- **Alıştırma**:
Aşağıdaki metin bloğunda "Britanya’nın Southampton limanından, sahibi" sözlerini içeren yerle başlayıp "girebilmek, kalbini çalmak..." ile biten bölümü, tek harfini değiştirmeden yazdırın.

- **Metin Bloğu**:
*-*-*

Reenkarnasyon sonucu yolu Titanik’e düşenlerin adeta zombileşerek hareket ettiği romanı okurken farkında olmadan bir Tarantino filminin içine düştüğünüzü hissedebiliyorsanız, iki sebebi vardır; bir, daha önceden bir Tarantino filmi izlemiş olmanız, iki, yazarın başarısı. Oysa romanda ne bir zombi vardır ne de reenkarnasyonunun bahçesine uğramış biri.
Britanya’nın Southampton limanından, sahibi Mareşal rütbeli gangster İgor Jaguar’ın olduğu Titanik gemisi 2019 yılında yola çıkar. Yolculardan biri kurpiyerlik yapan, Marco Montes’tir. İgor’un kızı, Marco’nun karısıdır. Ancak Marco’nun gözü, şıkır şıkır, fıkır fıkır, ecstasy almış gibi yerinde durmayan İgor’un kızı Jojo'da değildir. Tek hedefi, arzusu, dileği, amacı vardır; güzeller güzeli Şifa Şavk’ın gönlüne girebilmek, kalbini çalmak...

*-*-*

- **Sağlanan Veriler**:
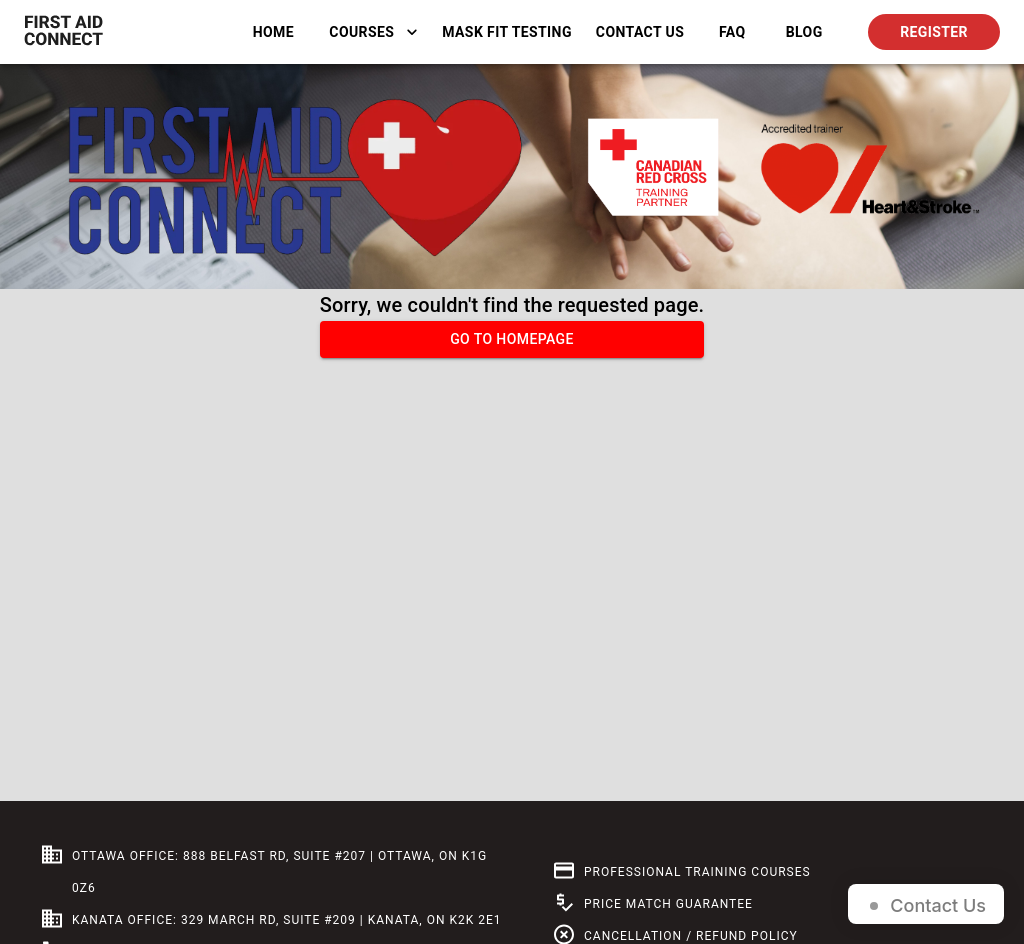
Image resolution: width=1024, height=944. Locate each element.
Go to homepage (512, 339)
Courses (373, 32)
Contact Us (640, 32)
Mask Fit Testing (507, 32)
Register (934, 32)
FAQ (732, 32)
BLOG (804, 32)
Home (273, 32)
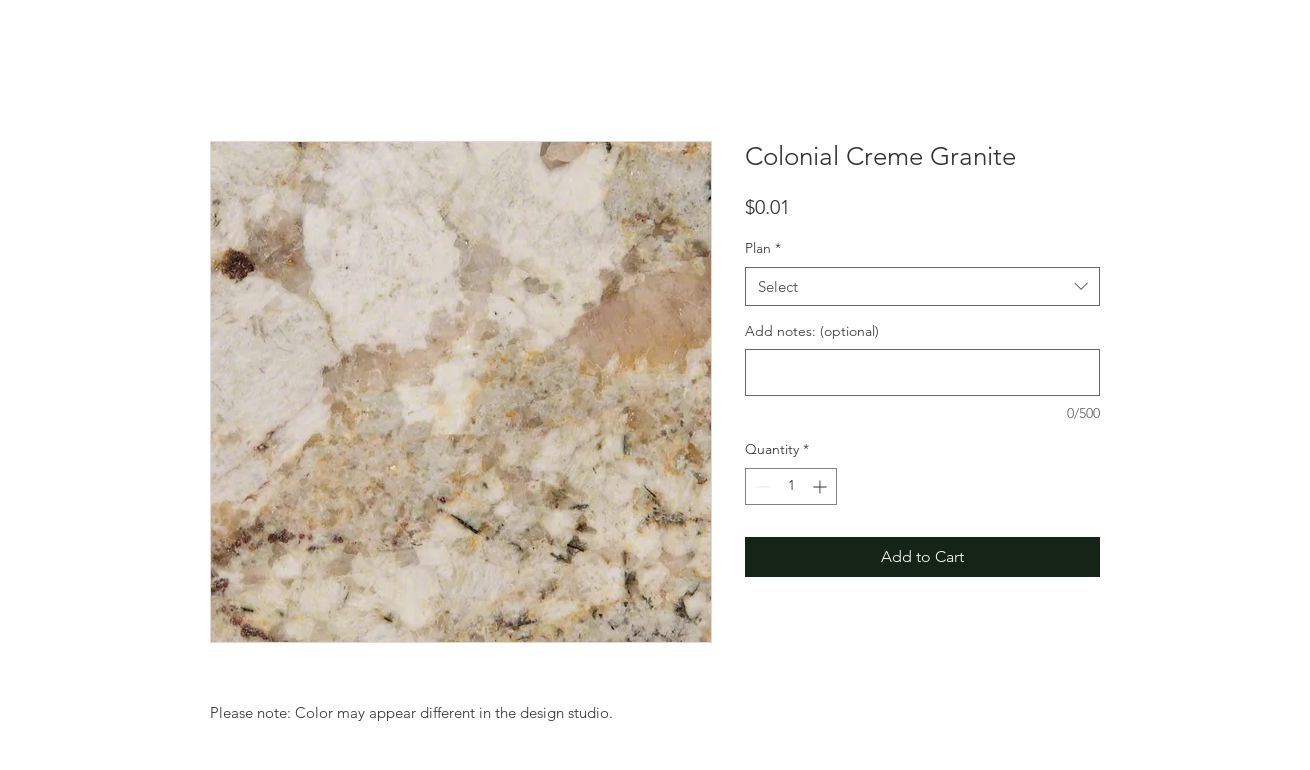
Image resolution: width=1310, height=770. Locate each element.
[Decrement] (760, 486)
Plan (763, 248)
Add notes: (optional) (812, 331)
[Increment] (821, 486)
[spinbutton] (791, 486)
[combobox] (922, 286)
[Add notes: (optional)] (922, 372)
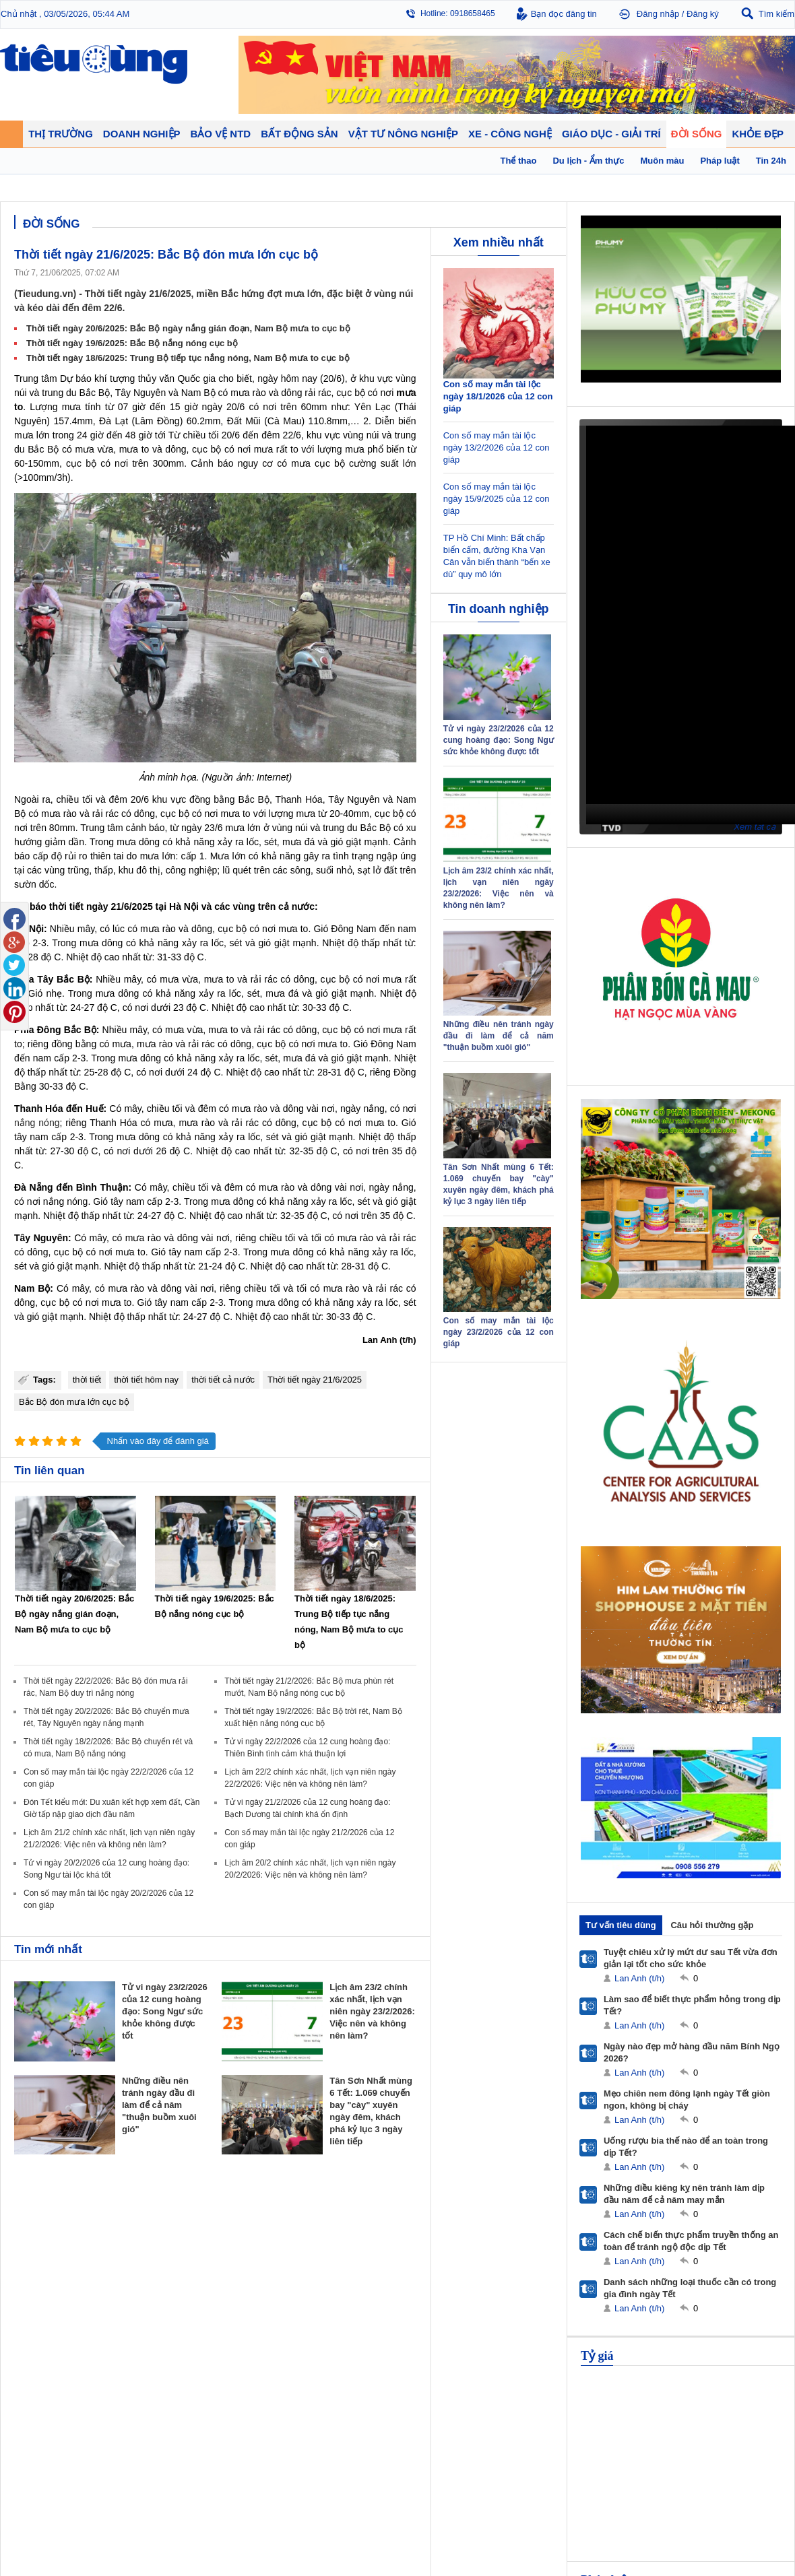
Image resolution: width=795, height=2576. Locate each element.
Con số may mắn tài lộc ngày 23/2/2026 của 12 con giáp (498, 1332)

*-*-*

- **Görevin Yanıtı**:
Britanya’nın Southampton limanından, sahibi Mareşal rütbeli gangster İgor Jaguar’ın olduğu Titanik gemisi 2019 yılında yola çıkar. Yolculardan biri kurpiyerlik yapan, Marco Montes’tir. İgor’un kızı, Marco’nun karısıdır. Ancak Marco’nun gözü, şıkır şıkır, fıkır fıkır, ecstasy almış gibi yerinde durmayan İgor’un kızı Jojo'da değildir. Tek hedefi, arzusu, dileği, amacı vardır; güzeller güzeli Şifa Şavk’ın gönlüne girebilmek, kalbini çalmak...